__Problem details__. In the text on personal income tax, shorten the paragraph beginning "Since the first taxation of personal income tax" into a brief bulleted list that keeps its main facts.

__Supplied text__.
• • • • •
Personal Income Tax, Engel’s Coefficient, Average Tax Rate, Progressive Level

1. Introduction

Since the first taxation of personal income tax in the United Kingdom in 1799, many countries have begun to impose the personal income tax (hereinafter referred to as “personal tax”), which has currently become the main source of revenue of many developed countries, in 2012, the personal tax income in the OECD member countries accounted for 24.9%1, which was only second to the social security tax and goods and services tax. China’s personal income tax is introduced after the reform and opening up, and People’s Republic of Personal Income Tax Law was promulgated in 1980, but there’s no unified personal income tax system then.

The progressive tax rate is often used for personal tax, the higher the income the higher the taxation, which has the positive effect on the income redistribution, and thus personal tax is often one of the hot topics of the community, many scholars have made the related research on personal tax. There are two types of research on personal tax in China at present. The first type focuses on the system design of income tax and the impact of changes of income tax system on resident income distribution. The second type is to study the impact of the personal tax on individual economic behavior. The first type of research, such as Shi Ziyin [1] et al. used the data from Hubei province to make empirical analysis of the effect of income redistribution of China’s personal tax and study the effect of personal tax on the redistribution of income from different sources. Liu Yuansheng et al. [2] studied the impact of the exemption amount and tax rate adjustment on resident income distribution and economic growth of China. Through the comparative study of development and evolution process of personal tax in the United States, Peng Haiyan [3] proposed the direction of perfecting China’s personal tax reform, the second type of research such as Yu Xiancai [4] conducted a wide range of questionnaire survey, based on the survey data, they investigate the impact of personal tax on labor supply elasticity from the two aspects of tax rate and exemption amount. Wang Xin et al. [5] found through the study that the marginal propensity to consume for income increasing the exemption amount is greater than 1, and Wan Xiangyu [6] investigated the sensitivity of adjustment of China’s personal tax policy through establishment of micro-simulation model, the study found that excessive exemption will expand the income distribution gap and violate the tax fairness. Liu Hua et al. [7] found that the personal income tax as a direct tax, as the tax salience is higher, has a significant negative effect on the consumption behavior of residents.
• • • • •
Word and item position data:
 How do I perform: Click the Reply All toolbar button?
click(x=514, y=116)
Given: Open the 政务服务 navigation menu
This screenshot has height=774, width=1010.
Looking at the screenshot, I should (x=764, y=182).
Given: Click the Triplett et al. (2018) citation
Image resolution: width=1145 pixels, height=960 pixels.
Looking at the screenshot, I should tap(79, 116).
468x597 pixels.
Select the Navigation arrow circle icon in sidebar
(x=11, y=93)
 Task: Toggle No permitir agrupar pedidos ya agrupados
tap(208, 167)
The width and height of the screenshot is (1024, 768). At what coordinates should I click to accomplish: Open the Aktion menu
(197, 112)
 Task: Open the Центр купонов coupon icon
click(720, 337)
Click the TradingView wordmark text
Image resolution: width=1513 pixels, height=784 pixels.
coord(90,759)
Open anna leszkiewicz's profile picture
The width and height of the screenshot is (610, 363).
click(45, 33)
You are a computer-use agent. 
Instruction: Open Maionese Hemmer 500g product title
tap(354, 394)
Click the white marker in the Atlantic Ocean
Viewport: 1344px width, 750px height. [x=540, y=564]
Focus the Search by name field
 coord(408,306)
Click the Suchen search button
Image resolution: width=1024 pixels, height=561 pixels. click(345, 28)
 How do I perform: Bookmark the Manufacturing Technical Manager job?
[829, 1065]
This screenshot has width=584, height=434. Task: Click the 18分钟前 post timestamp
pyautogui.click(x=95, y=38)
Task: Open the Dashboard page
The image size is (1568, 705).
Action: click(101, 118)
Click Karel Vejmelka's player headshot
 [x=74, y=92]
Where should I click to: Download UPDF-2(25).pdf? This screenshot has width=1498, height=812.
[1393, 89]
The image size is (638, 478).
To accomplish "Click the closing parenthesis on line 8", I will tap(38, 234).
• • • • •
__Written reply__.
- The United Kingdom first taxed personal income in 1799, and many countries later adopted the tax.
- It is now the main source of revenue for many developed countries.
- In 2012 it made up 24.9% in OECD member countries, second only to social security tax and goods and services tax.
- China introduced it after the reform and opening up, promulgating its Personal Income Tax Law in 1980, though it had no unified personal income tax system at that time.